SHUTTERED FILESHARING NETWORK Limewire has held meetings with record label lawyers in the hope of reaching an out of court financial settlement.
Limewire was shut down at the end of 2010 as the firm was effectively demolished by a federal court ruling that outlawed the distribution of its client software in October 2010. With Limewire's operational fate sealed there was the trifling matter of damages to be awarded to the record companies.
Now the Wall Street Journal is reporting that representatives of Limewire have held at least three separate settlement conferences with lawyers representing several record labels in order to come up with a out of court settlement. If Limewire and the record labels cannot work out something among themselves then a jury will have to decide just how much cash Limewire will be ordered to fork over, if it can.

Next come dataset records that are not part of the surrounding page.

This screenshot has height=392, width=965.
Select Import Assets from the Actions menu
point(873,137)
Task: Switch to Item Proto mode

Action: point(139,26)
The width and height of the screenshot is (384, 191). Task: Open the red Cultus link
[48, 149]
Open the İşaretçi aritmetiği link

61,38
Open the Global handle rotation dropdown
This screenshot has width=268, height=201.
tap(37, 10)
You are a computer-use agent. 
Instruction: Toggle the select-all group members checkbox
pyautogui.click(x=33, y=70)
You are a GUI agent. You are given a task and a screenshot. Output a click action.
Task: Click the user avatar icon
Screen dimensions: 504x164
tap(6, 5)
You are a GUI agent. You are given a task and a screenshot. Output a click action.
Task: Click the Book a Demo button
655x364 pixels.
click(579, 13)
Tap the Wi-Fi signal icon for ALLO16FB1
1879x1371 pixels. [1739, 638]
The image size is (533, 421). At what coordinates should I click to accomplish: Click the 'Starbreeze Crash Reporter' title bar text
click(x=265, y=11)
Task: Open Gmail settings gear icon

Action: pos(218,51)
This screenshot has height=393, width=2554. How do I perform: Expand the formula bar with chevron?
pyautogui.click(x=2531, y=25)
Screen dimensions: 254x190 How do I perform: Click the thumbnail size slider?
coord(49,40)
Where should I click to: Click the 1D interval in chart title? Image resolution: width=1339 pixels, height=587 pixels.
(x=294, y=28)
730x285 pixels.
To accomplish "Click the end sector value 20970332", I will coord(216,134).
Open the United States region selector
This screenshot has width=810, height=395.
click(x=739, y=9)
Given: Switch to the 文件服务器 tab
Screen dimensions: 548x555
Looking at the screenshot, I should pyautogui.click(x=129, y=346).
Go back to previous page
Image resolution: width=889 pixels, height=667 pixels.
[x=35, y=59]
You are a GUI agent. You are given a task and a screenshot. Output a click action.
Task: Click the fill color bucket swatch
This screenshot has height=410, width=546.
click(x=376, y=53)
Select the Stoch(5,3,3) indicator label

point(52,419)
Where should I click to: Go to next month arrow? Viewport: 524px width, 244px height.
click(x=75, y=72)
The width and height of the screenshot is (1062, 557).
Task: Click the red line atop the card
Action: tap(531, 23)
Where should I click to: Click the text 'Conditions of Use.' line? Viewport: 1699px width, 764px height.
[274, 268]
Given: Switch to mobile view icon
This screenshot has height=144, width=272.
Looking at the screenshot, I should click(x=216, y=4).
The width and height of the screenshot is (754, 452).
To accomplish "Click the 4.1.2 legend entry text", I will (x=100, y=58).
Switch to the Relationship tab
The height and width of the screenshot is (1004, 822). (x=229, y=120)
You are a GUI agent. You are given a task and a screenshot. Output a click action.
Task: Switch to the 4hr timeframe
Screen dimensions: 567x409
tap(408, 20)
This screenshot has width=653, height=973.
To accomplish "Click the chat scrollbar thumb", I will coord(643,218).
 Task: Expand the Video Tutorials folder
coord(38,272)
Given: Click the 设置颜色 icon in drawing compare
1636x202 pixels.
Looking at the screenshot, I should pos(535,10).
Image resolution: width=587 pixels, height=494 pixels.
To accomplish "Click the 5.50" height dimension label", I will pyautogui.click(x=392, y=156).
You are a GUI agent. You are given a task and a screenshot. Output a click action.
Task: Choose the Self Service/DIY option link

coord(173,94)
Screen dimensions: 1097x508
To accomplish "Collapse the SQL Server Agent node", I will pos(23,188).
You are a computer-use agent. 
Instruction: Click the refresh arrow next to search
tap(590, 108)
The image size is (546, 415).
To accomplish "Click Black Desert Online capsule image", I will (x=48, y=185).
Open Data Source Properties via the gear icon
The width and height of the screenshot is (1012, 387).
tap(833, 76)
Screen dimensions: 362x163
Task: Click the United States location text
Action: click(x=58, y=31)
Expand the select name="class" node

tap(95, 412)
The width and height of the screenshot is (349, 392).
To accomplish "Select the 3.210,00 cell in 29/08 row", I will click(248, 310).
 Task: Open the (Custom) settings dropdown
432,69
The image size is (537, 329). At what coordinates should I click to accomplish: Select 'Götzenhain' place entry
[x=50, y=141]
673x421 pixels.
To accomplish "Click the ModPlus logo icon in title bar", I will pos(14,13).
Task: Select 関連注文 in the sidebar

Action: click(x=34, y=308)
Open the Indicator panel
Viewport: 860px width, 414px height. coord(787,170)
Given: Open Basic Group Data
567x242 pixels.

In a separate ruling, Limewire won something of a bittersweet battle against the record companies that limited any potential damages, albeit to something in the region of $7.5m to $1.5bn. Perhaps the record labels realised that a multi-billion dollar damages award would be merely symbolic, as it is highly unlikely Limewire that could cough up so much cash.
While the record companies might have succeeded in shutting down Limewire, by the time it went offline in 2010 numerous alternatives had popped up on the internet. With hundreds of Bittorrent trackers, Usenet servers and so-called 'digital locker' services having sprung up, shutting down Limewire is unlikely to have the devastating effect on filesharing that the record companies desire.
Limewire had claimed that it wanted to work with the record labels to offer legitimate downloads on its service. Even if that wasn't the case, if the record labels had been smart they would have realised that services like Limewire offer an excellent way of distributing music at low cost.
Instead, like the belligerent drunk led by a blind man, the oppressive MAFIAA recording labels prefer to wipe those they perceive to be their enemies off the map in the mistaken, short sighted assumption that doing so will enable them to continue to feed their greed. µ
Tags: Software
I'd be surprised on hearing how much of any money actually makes its way to the artists.
Something for the inq to investigate?
Facilitation of piracy is a crime and Limewire knew it when they were violating law. Now they must pay for their crimes like every other criminal.
Limewire was always a piece of crap and turned into an absolute guaranteed way to infect your PC with viruses and malware.
That's one less POS software out there causing problems.
Shutting down Limewire will do absolutely NOTHING to impact file sharing across the world. The cat is out of the bag gentlemen, there is NO way to put it back in. File sharing will only grow and will NEVER go away.
Get a clue assmonkeys and stop wasting the courts time, and give the artists some of the ridiculous amount of money you are spending on a useless effort.
Limewire was just one of many applications for the Gnutella file sharing network. Other applications like Frostwire and Bearshare still work. Shutting down Limewire was a complete waste of the music industry's time.
I don't know anyone who used limewire.
I tried it once many years ago and it was crap. I only use btjunkie now.
I find the RIAA to be the biggest scum of the earth, they claim downloading hurts artists, but with all these lawsuits, the artists aren't seeing a penny, so who's really stealing from artists.